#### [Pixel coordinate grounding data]
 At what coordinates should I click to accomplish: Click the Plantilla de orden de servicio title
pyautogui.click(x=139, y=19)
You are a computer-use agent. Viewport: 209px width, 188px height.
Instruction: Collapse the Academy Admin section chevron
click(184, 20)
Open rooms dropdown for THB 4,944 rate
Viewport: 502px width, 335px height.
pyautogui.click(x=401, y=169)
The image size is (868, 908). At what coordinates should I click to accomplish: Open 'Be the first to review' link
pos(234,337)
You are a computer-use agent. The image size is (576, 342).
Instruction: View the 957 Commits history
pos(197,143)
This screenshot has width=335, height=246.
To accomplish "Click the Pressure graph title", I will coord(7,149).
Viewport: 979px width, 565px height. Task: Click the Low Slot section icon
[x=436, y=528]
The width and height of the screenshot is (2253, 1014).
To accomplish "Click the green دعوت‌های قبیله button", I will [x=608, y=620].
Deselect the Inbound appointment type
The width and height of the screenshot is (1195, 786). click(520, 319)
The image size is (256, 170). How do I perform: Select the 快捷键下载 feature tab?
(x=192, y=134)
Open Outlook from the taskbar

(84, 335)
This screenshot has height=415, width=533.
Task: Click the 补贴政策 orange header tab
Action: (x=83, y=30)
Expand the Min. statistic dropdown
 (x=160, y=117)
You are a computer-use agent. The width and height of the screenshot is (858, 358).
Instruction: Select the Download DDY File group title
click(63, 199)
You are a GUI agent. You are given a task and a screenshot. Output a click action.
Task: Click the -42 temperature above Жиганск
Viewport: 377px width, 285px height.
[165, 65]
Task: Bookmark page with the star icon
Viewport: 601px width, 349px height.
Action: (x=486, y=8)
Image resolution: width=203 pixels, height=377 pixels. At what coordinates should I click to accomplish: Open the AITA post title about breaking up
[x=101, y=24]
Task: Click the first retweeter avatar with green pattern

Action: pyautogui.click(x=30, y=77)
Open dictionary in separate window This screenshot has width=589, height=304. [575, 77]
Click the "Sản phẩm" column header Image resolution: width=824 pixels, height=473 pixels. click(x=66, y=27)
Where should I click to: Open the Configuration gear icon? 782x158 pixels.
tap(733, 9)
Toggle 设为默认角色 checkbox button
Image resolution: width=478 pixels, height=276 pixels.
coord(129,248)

#### [WHAT YOU NEED TO DO]
Filter the entries and keep only the lines holding "agent".

#### [ANSWER]
You are a computer-use agent. Viewport: 209px width, 188px height.
You are a computer-use agent. The image size is (576, 342).
You are a computer-use agent. The width and height of the screenshot is (858, 358).
You are a GUI agent. You are given a task and a screenshot. Output a click action.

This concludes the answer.